County assessor and adoption attorney Paul Petersen was indicted this week on 32 felony charges, including 28 counts of fraudulent schemes of practices, one of conspiracy, one of fraudulent schemes of artifices, one of theft, and one of forgery, according to an indictment obtained by Oxygen.com. He's been accused of making arrangements for pregnant women from the Marshall Islands to enter the U.S. to give birth and put their children up for adoption, despite it being against the law.
However, newly surfaced court documents appear to show that a Maricopa County Superior Court judge had called the legality of Petersen’s adoption services into question in 2006, according to KPHO-TV, local CBS affiliate.
Petersen supposedly had arranged for a pregnant Marshallese woman to fly to Mesa, Arizona, to give birth, but the judge later rejected the adoptive couple’s petition to finalize the process, according to the Arizona Republic. A court commissioner cited a U.S. law prohibiting citizens from the Marshall Islands from bringing their children into the U.S. to get adopted. However, the Arizona Court of Appeals later overturned the decision, ruling that the adoption was in the child’s best interest.
“We appreciate the juvenile court's well-expressed concerns about the manner in which this prospective adoption was arranged," Court of Appeals judges wrote in their decision.
Now some are questioning why it took more than a decade to bring legal action against the accused human trafficker.
“The judge has an obligation to report that lawyer to the state bar of Arizona,” family lawyer Kaine Fisher told Oxygen.com.
“He calls into the practice, denies the adoption, and then what — does nothing about it?” Fisher asked. “He denies the adoption but he doesn’t do anything to stop the practice.”
The Scottsdale lawyer said it’s troubling that it took years — and multiple red flags — before authorities took the allegations against Petersen seriously. He called the delay in legal action “shady.”
“It’s amazing to me that all these adoptions went through over the years,” Fisher said. “Nobody involved in this stepped up and said anything. You’ve got this high-profile public figure conducting these adoptions — I think people turned a blind eye, or assumed that what he was doing was right and they trusted him and believed in him. All the while he was committing these serious felonies. He was basically smuggling humans, and he was selling children.”
It’s unclear why authorities didn’t investigate Petersen then. The office of Arizona’s Attorney General didn’t respond to Oxygen.com’s request for comment.
Petersen was arrested on Tuesday. During a raid of his properties, eight Marshallese women were found at a property connected to the county assessor, authorities said at a press conference the next day.
Between November 2015 and May 2019, Petersen allegedly “facilitated travel” for 29 women from the Marshall Islands to the U.S. for the purposes of giving birth and adopting their child out to American parents, the indictment also stated. Petersen supposedly charged $35,000 for facilitating an adoption.
“We believe most of the children that were born here were eventually adopted in other states,” Arizona Attorney General Mark Brnovich told reporters.

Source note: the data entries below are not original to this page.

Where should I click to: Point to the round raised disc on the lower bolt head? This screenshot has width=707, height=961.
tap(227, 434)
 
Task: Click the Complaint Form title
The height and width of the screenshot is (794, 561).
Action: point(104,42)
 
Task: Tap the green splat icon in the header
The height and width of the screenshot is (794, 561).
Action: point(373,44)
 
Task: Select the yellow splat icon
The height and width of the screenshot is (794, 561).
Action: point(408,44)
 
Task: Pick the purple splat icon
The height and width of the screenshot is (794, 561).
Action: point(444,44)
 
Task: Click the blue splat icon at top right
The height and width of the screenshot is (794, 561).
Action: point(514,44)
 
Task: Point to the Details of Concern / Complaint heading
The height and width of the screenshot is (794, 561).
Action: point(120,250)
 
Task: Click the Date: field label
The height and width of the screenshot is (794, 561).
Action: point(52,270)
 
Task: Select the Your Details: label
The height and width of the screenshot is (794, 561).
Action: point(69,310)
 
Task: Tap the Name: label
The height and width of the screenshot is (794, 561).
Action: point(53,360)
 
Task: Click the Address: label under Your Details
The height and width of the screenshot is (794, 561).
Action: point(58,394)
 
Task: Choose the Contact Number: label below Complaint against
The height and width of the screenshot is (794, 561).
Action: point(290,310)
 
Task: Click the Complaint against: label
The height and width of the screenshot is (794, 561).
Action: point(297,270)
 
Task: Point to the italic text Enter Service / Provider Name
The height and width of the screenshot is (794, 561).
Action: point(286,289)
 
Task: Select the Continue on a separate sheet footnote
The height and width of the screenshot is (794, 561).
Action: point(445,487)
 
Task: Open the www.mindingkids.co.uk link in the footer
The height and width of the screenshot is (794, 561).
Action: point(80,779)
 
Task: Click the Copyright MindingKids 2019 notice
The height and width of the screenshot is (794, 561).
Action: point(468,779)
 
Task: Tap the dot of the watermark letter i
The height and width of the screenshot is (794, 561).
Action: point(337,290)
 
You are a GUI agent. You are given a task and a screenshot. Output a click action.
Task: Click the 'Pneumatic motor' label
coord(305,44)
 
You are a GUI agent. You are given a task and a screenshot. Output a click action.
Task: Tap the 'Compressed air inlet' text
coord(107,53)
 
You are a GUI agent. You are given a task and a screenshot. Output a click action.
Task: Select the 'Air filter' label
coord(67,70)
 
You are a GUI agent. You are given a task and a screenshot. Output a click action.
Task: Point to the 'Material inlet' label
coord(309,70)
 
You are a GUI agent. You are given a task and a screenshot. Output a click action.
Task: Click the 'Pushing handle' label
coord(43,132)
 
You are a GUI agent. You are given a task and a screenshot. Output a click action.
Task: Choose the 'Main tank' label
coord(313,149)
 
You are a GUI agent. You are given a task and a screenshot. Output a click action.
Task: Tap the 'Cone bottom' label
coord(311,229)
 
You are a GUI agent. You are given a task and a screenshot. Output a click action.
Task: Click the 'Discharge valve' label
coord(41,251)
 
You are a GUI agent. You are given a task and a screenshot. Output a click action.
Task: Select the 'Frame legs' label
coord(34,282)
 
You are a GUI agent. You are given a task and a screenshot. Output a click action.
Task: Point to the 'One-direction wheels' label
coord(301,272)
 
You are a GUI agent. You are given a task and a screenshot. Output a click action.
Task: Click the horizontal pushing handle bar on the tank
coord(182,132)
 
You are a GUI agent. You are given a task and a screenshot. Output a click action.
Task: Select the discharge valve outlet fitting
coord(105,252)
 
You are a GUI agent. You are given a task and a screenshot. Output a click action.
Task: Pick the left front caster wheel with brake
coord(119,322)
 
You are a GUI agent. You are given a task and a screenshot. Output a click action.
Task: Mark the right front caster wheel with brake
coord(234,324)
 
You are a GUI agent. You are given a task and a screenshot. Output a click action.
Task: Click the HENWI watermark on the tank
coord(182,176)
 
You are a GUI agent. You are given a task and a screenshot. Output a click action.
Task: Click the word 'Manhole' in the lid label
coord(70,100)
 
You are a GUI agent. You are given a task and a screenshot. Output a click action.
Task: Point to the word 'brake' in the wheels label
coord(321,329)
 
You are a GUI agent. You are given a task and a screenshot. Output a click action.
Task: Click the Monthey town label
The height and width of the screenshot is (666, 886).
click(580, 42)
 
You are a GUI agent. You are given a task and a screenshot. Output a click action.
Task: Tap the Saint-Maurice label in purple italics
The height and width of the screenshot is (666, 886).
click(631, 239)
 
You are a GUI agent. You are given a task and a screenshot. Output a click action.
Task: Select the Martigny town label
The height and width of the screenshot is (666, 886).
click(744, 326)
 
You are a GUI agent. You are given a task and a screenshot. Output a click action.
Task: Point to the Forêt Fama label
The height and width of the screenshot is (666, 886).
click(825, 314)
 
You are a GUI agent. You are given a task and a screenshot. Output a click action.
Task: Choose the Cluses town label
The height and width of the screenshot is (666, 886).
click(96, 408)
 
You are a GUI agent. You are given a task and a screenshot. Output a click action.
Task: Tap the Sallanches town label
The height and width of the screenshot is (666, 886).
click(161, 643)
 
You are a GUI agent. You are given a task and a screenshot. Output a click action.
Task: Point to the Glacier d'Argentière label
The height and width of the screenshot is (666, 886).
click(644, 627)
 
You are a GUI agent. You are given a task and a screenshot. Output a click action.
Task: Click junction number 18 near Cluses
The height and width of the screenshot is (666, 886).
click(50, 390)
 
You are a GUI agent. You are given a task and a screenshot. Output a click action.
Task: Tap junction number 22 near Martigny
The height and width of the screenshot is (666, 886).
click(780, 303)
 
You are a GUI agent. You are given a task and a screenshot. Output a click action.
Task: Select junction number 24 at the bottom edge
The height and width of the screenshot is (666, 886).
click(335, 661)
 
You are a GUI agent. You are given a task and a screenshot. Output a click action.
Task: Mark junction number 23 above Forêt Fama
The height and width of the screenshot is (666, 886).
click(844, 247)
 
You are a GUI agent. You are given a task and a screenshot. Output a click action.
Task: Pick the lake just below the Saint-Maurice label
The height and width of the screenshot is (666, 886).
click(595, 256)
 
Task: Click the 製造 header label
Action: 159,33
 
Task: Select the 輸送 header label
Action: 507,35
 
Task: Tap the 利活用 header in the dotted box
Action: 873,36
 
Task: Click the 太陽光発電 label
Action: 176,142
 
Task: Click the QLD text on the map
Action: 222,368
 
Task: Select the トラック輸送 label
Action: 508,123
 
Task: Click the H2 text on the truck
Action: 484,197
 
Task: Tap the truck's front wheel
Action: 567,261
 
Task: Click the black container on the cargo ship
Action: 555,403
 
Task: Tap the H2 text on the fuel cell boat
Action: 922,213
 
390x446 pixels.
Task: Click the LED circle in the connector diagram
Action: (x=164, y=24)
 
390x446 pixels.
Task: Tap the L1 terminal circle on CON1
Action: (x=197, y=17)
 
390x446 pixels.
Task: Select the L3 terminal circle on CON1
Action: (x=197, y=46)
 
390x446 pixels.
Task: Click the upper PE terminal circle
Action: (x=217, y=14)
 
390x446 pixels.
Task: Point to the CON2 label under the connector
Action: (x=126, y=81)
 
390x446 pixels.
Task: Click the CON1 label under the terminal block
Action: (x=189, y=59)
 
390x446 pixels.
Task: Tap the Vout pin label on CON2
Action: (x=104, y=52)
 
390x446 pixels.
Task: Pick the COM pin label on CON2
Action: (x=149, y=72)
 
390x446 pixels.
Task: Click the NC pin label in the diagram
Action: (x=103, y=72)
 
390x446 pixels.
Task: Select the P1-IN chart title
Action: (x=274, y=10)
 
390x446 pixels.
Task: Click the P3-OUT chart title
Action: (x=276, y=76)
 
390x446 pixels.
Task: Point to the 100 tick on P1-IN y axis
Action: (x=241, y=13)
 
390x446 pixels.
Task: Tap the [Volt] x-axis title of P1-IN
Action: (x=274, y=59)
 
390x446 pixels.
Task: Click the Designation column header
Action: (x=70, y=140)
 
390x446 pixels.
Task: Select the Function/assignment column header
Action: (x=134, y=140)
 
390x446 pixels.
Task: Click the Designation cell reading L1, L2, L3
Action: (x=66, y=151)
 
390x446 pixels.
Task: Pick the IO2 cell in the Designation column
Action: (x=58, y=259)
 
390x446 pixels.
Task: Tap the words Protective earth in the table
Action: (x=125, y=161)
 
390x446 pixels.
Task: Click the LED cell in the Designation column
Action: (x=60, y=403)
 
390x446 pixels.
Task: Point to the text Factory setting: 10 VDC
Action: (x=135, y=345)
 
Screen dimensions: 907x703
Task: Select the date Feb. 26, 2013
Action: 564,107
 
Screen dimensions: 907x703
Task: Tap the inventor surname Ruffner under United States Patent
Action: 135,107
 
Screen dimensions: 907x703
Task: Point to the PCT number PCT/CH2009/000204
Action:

Petersen and his co-defendant Lynwood Jennet are also accused of fraudulently using state-funded healthcare to pay for the women’s delivery costs and medical expenses, which prosecutors said totaled nearly $1 million.
Officials noted that families who adopted children through Petersen are not under investigation.
Brnovich said state authorities are also investigating Petersen in Arkansas and Utah.
The Maricopa County Board of Supervisors has called for Petersen’s resignation, the Arizona Republic reported. Petersen remains in custody on a $500,000 bond.